The group noted that the new amendments deal with only some problematic provisions of the existing law, while leaving others untouched.

• At least 30 per cent of the workers in an establishment, which can comprise many factories, would still have to join a union for the government to register it.

• Unions will be allowed to select their leaders only from workers at the establishment. This will enable employers to force out union leaders by firing them for an ostensibly non-union-related reason, a common practice globally. Workers in export processing zones, which cover a large percentage of Bangladesh’s work force, would remain legally unable to form trade unions.

• The amended law adds more sectors, including non-profit education and training facilities, as well as ‘hospitals, clinics and diagnostic centres,’ to a lengthy list of types of employment in which workers are not permitted to form unions.

• The right to strike will remain burdened by a cumbersome bureaucratic process and the requirement that two-thirds of the union’s membership would have to vote for a strike, a small improvement over the previous requirement of three-quarters of the membership.

• The government will be able to stop a strike if it decides it would cause ‘serious hardship to the community’ or is ‘prejudicial to the national interest’, terms that are not defined but can easily be misused.

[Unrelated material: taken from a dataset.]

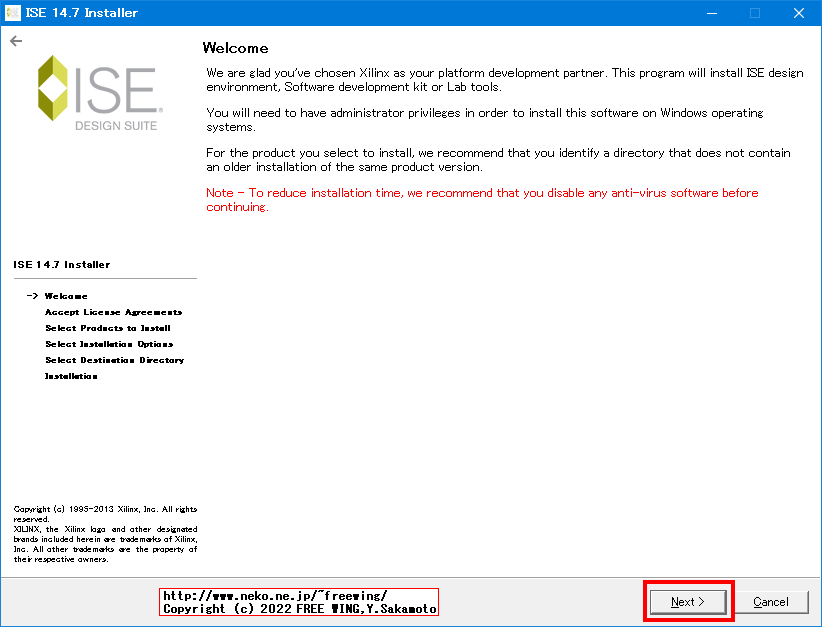
Task: Open the Accept License Agreements step
Action: point(113,311)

• Discriminatory anti-strike provisions in the law favour foreign investors by prohibiting strikes in any establishment during the first three years of operation if it is ‘owned by foreigners or is established in collaboration with foreigners.’

•The amended law also seeks to redirect attention to so-called ‘Participation Committees’ and ‘Safety Committees’, largely powerless bodies made up of management and workers. Workers at non-union workplaces would directly elect their representatives to Participation Committees and Safety Committees, which would be created in factories with more than 50 workers. However, the role of these committees is not clearly defined.

Both types of committees fulfil duties that should be handled by a union acting as the duly organised and elected representative of the workers.

Robertson said: ‘The government has not only missed a golden opportunity to get rid of provisions that limit workers’ rights, it has even snuck into the law new and harmful regulations.

‘Even after Rana Plaza, the government still is not fully committed to the protection of workers’ rights and safety.’

The revised Labour Act could also have a major negative impact on unions by expanding government control over unions’ access to foreign funding.

The law would require prior approval from the Labour and Employment Ministry before either trade unions or employer organisations could receive ‘technical, technological, health & safety and financial support’ from international sources.

Robertson noted: ‘By controlling access to foreign funding, the government would have a stranglehold over assistance to unions, just as it has with devastating effect over other nongovernmental groups.

‘Donor countries should reject this unjustified government interference with worker and employer groups.’

The law contains important provisions prohibiting discrimination based on sex and disability, including equal wages for equal work.

However, the revised law includes no measures to tackle sexual harassment of women, who make up the vast majority of workers in the ready-made garment sector, Human Rights Watch said.

In offering amendments to the labour law, the government has missed an important opportunity to carry out 2009 High Court guidelines against sexual harassment in the workplace.

The rights group concluded: ‘A major test of the government’s commitment will be implementation of provisions that protect worker safety and the rights to organise and collective bargaining.

‘The ruling Awami League is backed by factory owners and has many members of parliament who own factories.’